Your task:
Search each line below for the word "width" and list those that contain it.

Records shown START

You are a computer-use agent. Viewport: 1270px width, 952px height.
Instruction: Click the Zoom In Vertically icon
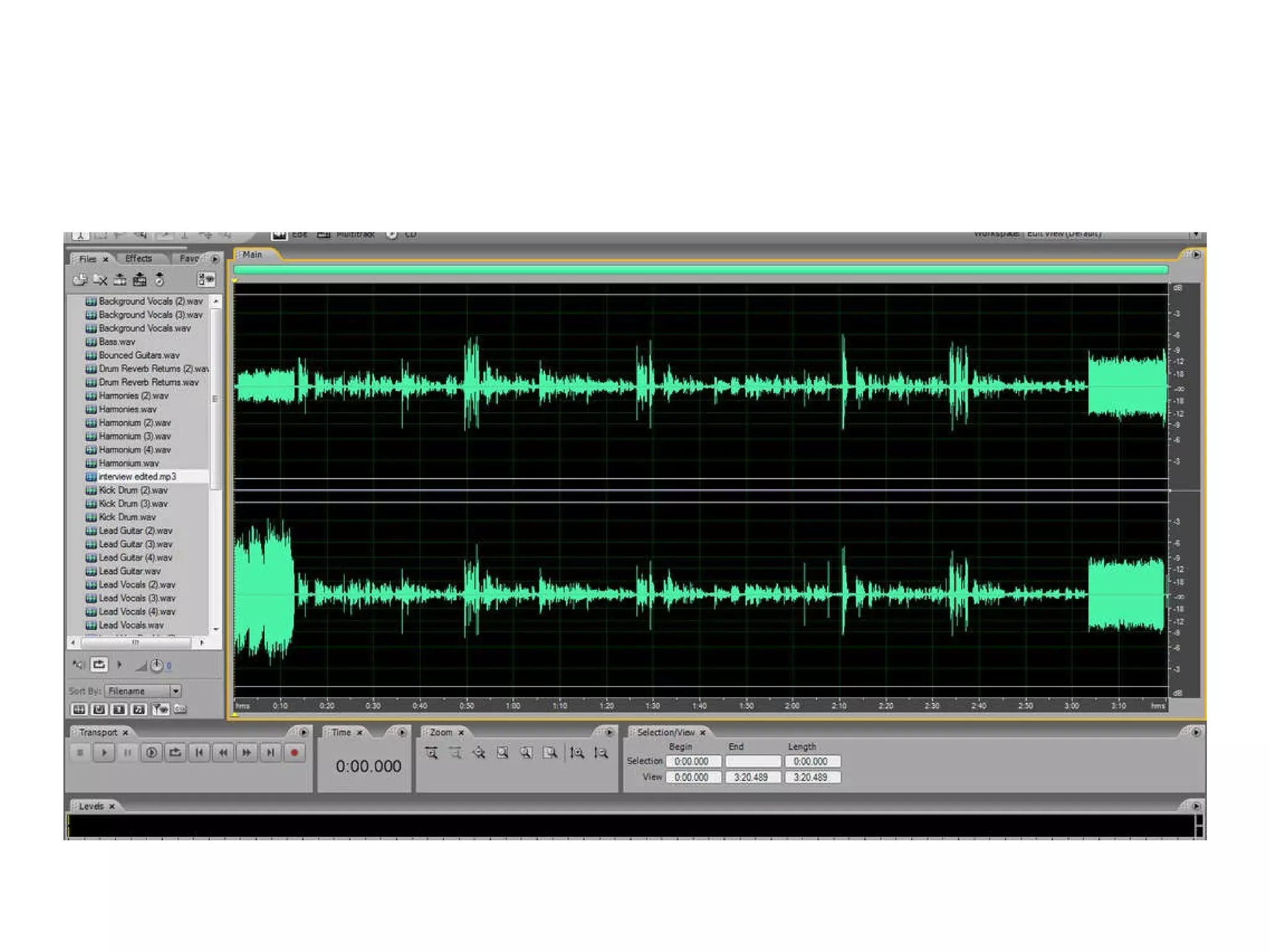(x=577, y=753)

Records shown END
Records shown START

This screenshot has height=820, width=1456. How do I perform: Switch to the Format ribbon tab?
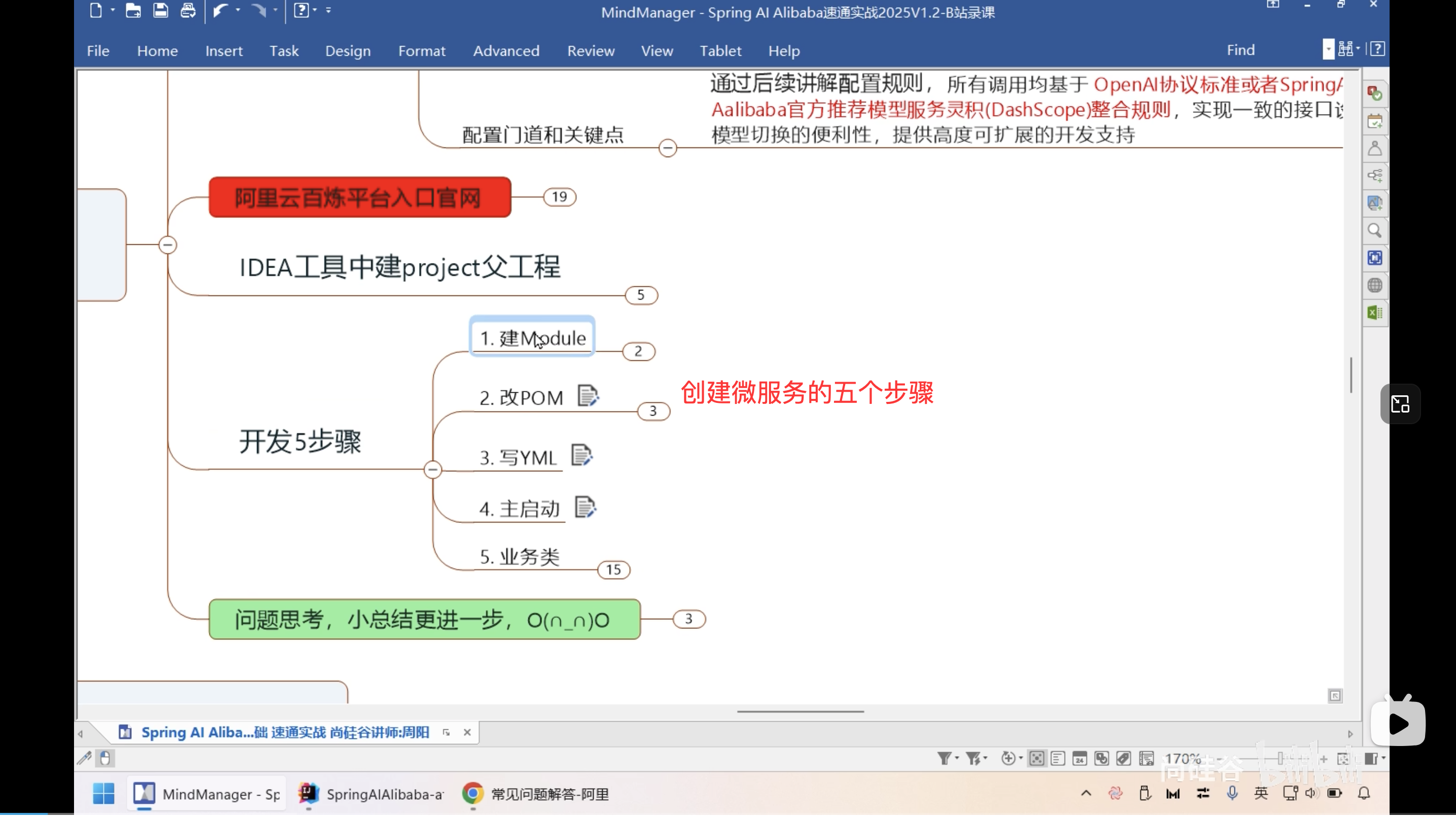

Records shown END
Records shown START

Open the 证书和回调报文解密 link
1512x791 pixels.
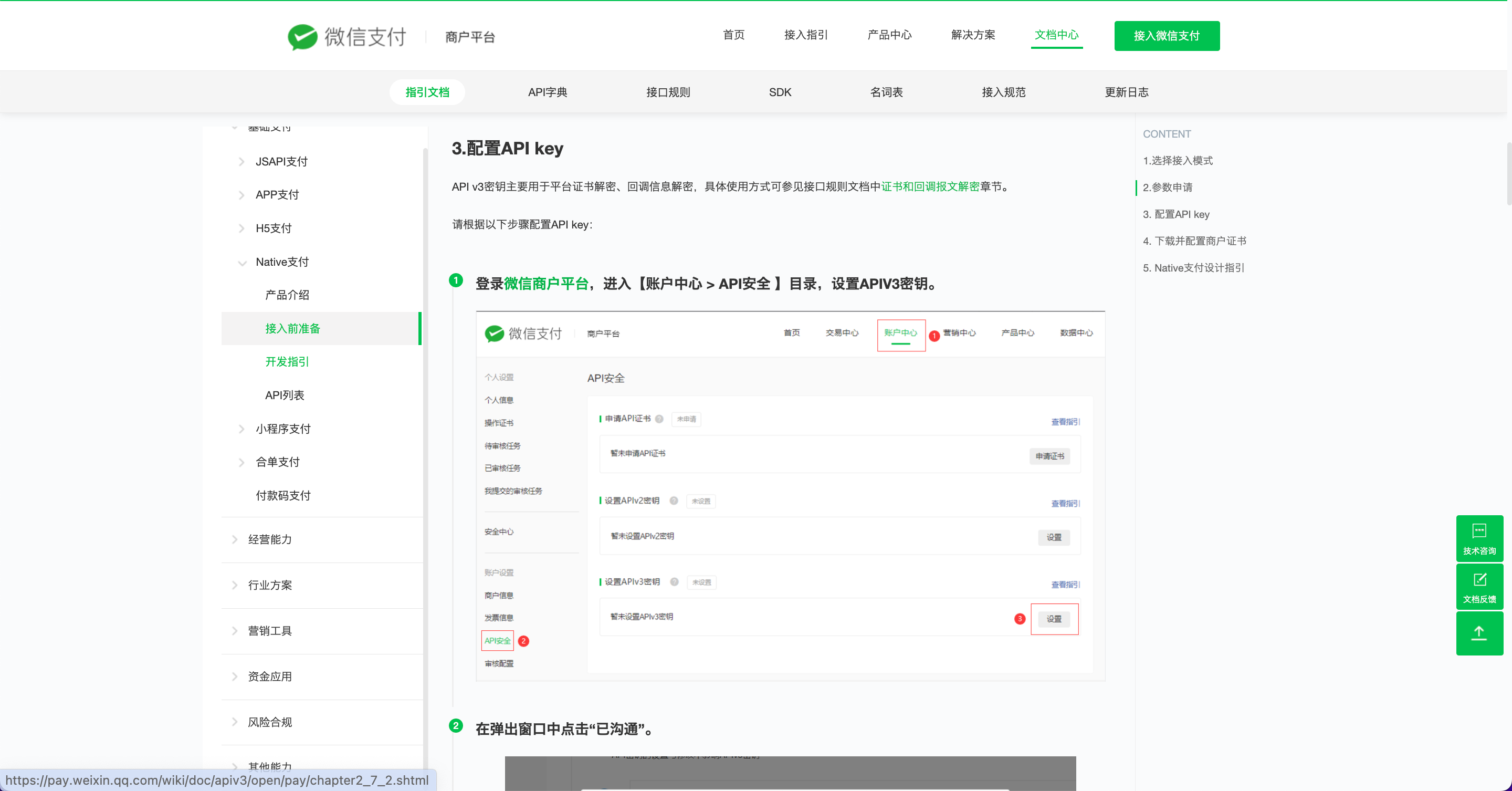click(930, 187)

Records shown END

Your response:
You are a computer-use agent. Viewport: 1270px width, 952px height.
This screenshot has height=820, width=1456. How do I perform: Switch to the Format ribbon tab?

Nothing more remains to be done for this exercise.